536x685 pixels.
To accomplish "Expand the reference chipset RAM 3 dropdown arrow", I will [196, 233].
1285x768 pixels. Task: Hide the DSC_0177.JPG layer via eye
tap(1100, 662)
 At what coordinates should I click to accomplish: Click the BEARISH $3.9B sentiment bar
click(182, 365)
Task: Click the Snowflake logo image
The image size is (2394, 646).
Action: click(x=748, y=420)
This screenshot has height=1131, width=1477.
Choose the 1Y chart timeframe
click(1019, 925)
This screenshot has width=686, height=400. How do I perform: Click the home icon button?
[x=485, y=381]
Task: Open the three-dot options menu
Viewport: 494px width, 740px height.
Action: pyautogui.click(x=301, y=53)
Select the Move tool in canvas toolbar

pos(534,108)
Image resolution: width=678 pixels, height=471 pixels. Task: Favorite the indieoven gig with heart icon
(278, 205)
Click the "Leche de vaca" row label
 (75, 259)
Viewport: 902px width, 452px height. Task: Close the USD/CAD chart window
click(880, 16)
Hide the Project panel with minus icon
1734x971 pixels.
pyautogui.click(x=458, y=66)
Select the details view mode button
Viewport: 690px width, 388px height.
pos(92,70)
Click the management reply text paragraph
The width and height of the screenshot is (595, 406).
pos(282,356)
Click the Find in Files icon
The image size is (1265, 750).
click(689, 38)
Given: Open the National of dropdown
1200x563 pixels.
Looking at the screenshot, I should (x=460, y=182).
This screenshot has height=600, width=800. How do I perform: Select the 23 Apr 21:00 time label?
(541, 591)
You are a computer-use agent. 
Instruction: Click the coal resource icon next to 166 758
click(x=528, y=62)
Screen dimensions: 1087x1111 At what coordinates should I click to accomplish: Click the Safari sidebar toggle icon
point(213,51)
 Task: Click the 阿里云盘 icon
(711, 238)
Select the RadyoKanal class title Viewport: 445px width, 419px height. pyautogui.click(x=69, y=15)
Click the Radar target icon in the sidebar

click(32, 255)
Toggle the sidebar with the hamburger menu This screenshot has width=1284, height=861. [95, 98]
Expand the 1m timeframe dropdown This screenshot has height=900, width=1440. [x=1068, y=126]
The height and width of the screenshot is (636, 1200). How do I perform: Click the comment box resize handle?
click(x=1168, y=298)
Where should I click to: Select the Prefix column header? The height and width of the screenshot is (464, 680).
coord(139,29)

+===+

What the task requires - Using the material above, filter for lines holding "Open" and copy each one.

Finished task -
Task: Open the three-dot options menu
Given: Open the National of dropdown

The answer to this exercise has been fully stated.